La rhétorique américaine tranche avec le pragmatisme diplomatique : alors que Trump se positionne en protecteur de Doha, l’Iran poursuit ses attaques, testant la crédibilité de la dissuasion américaine.
Macron propose un moratoire, Téhéran réplique
Emmanuel Macron a appelé sur X à l’instauration « sans délai » d’un moratoire sur les frappes ciblant les infrastructures civiles, « en particulier les infrastructures énergétiques et hydrauliques », après avoir échangé avec Trump et l’émir du Qatar. Le ministre iranien des Affaires étrangères, Abbas Araghchi, a vivement critiqué cette initiative, reprochant à Paris de n’avoir « pas prononcé un seul mot de condamnation » contre les frappes américano-israéliennes antérieures sur l’Iran.
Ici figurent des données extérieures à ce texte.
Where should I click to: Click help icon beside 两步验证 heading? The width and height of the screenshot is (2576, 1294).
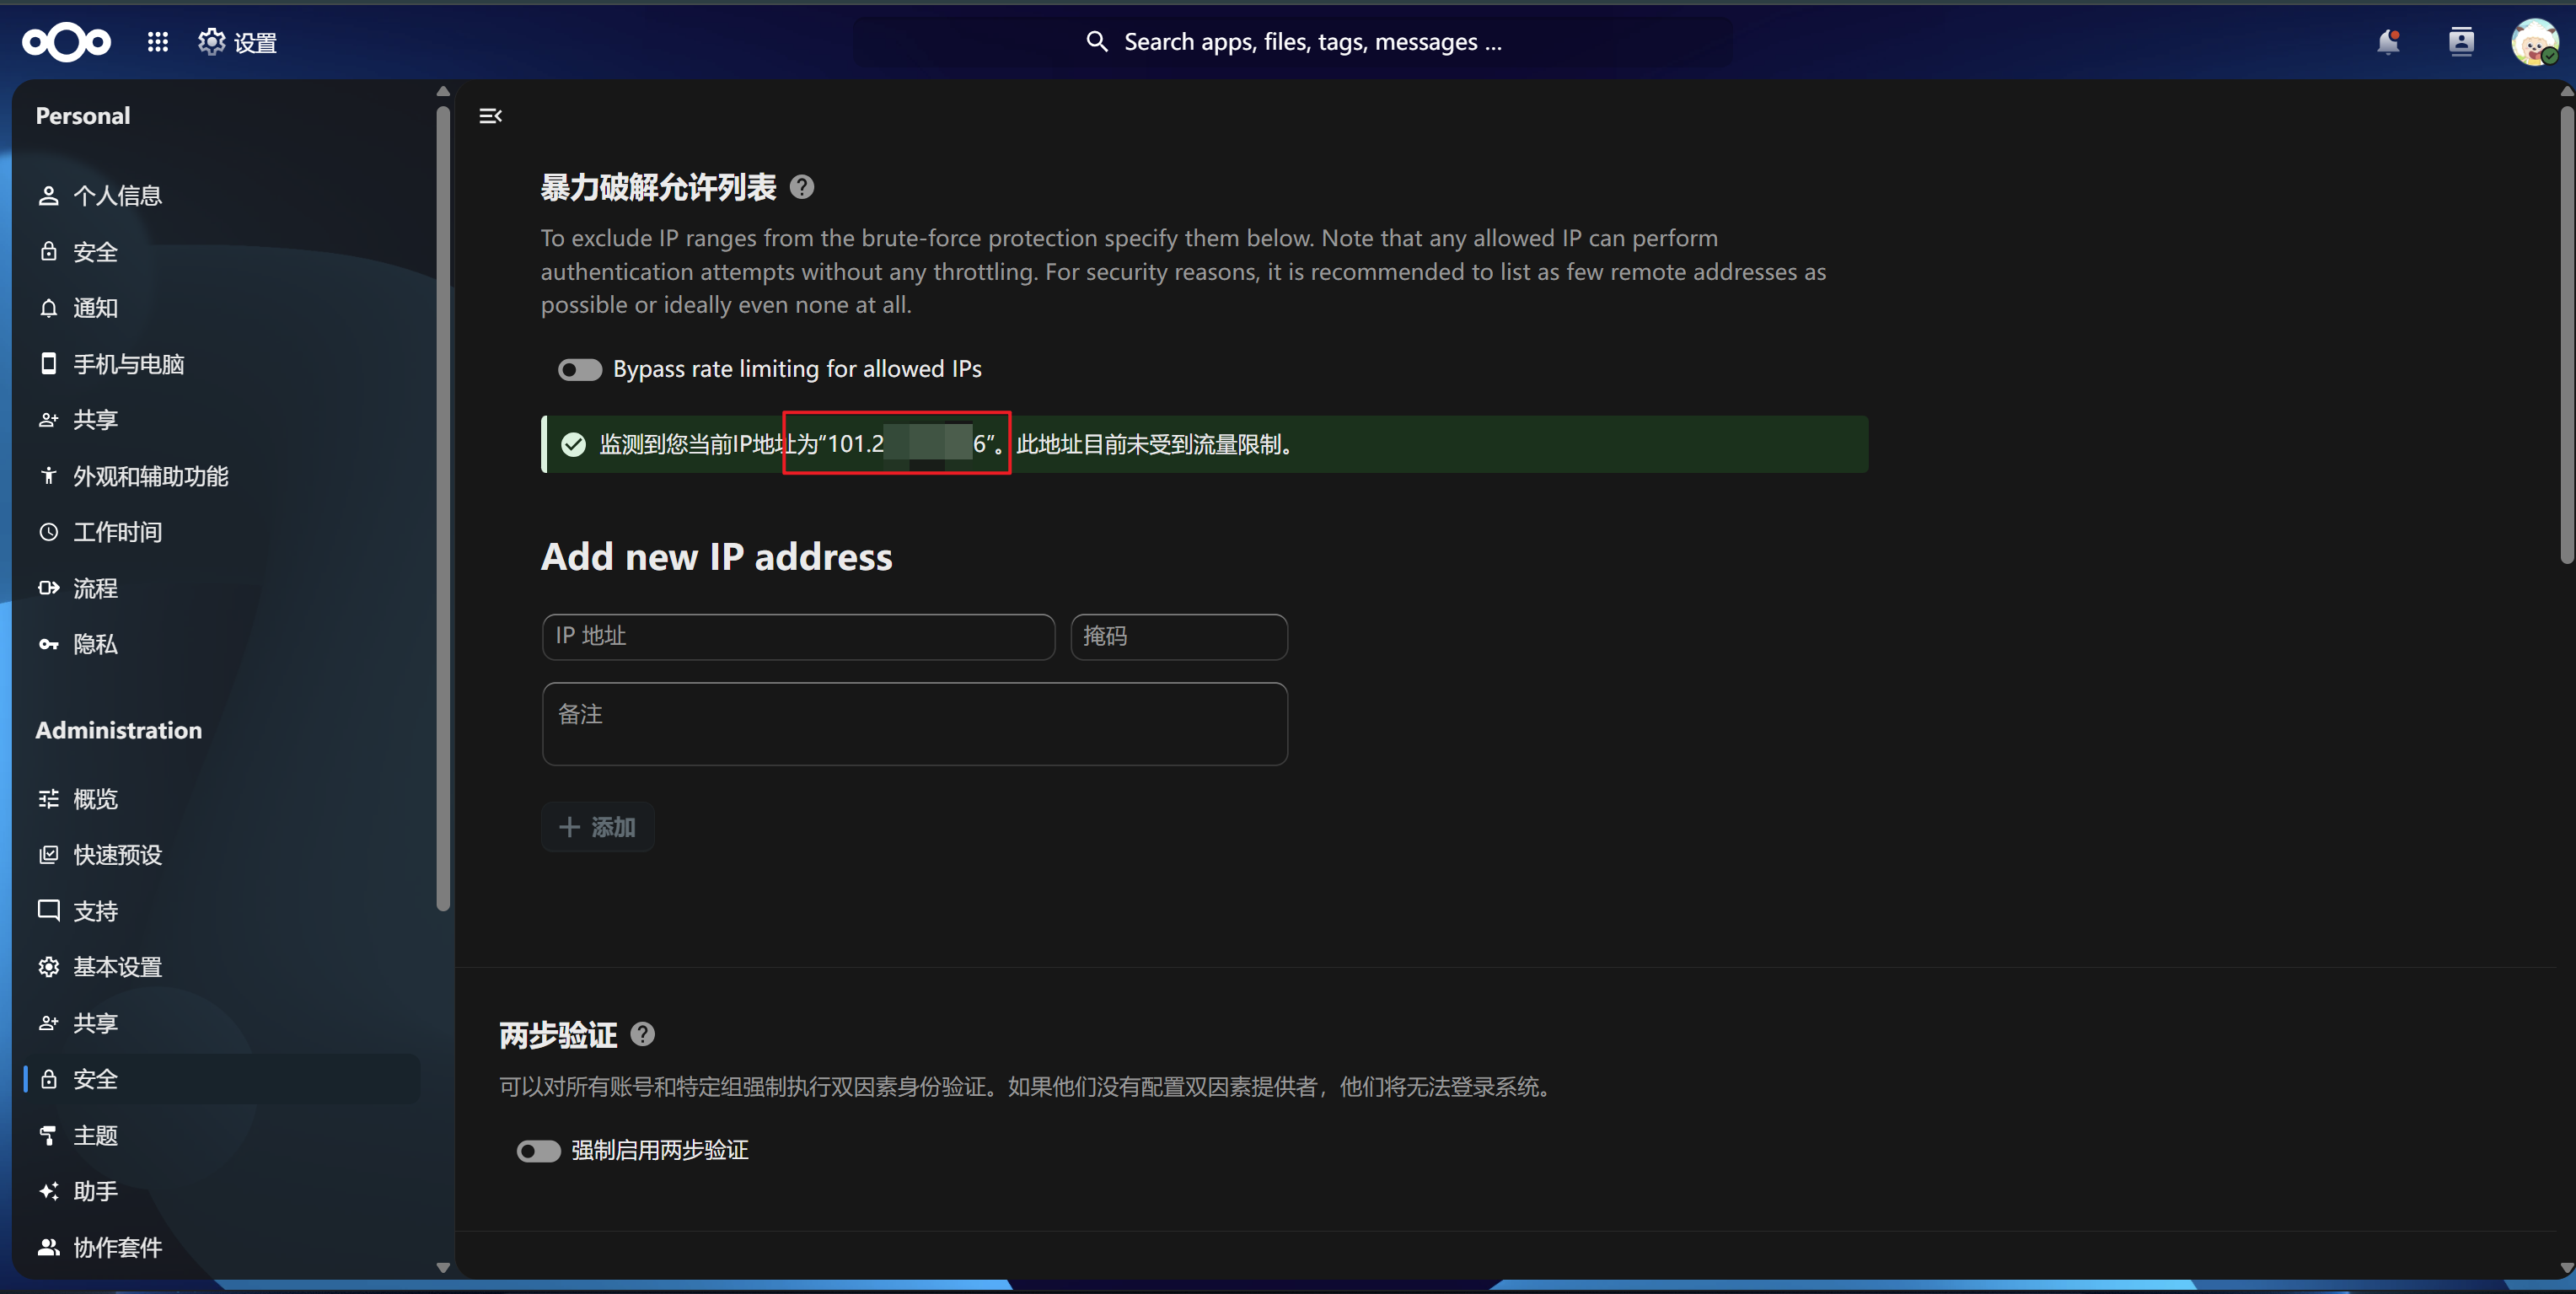coord(643,1034)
Des marchés énergétiques sous haute tension
Les conséquences économiques sont immédiates et potentiellement durables. Le baril de Brent a grimpé de plus de 10 % en une journée pour dépasser 114 dollars, tandis que le gaz européen a bondi de 35 %. Selon Leslie Palti-Guzman, fondatrice d’Energy Vista, « les livraisons de GNL du Qatar pourraient être interrompues pendant des mois, voire, dans le pire des cas, des années ». L’analyste Arne Lohmann Rasmussen (Global Risk Management) avertit que « pour le marché du gaz, la crise ne prendra pas fin simplement parce que la guerre s’achève et que le détroit d’Ormuz rouvre ».
Avec la fermeture partielle du détroit d’Ormuz décidée par l’Iran et les attaques récurrentes sur les infrastructures du Golfe, c’est l’ensemble de la géographie des approvisionnements énergétiques mondiaux qui se trouve remis en cause. L’Europe, qui a massivement augmenté ses importations de GNL qatari depuis la guerre en Ukraine, se retrouve particulièrement exposée.
En moins de 24 heures, la guerre israélo-américaine contre l’Iran a franchi un seuil inédit en étendant ses effets dévastateurs aux infrastructures énergétiques les plus stratégiques du monde. South Pars et Ras Laffan ne sont plus seulement des enjeux régionaux : ils sont devenus le terrain d’un affrontement dont les répercussions économiques, politiques et humanitaires menacent de s’inscrire dans la durée bien au-delà du Golfe Persique.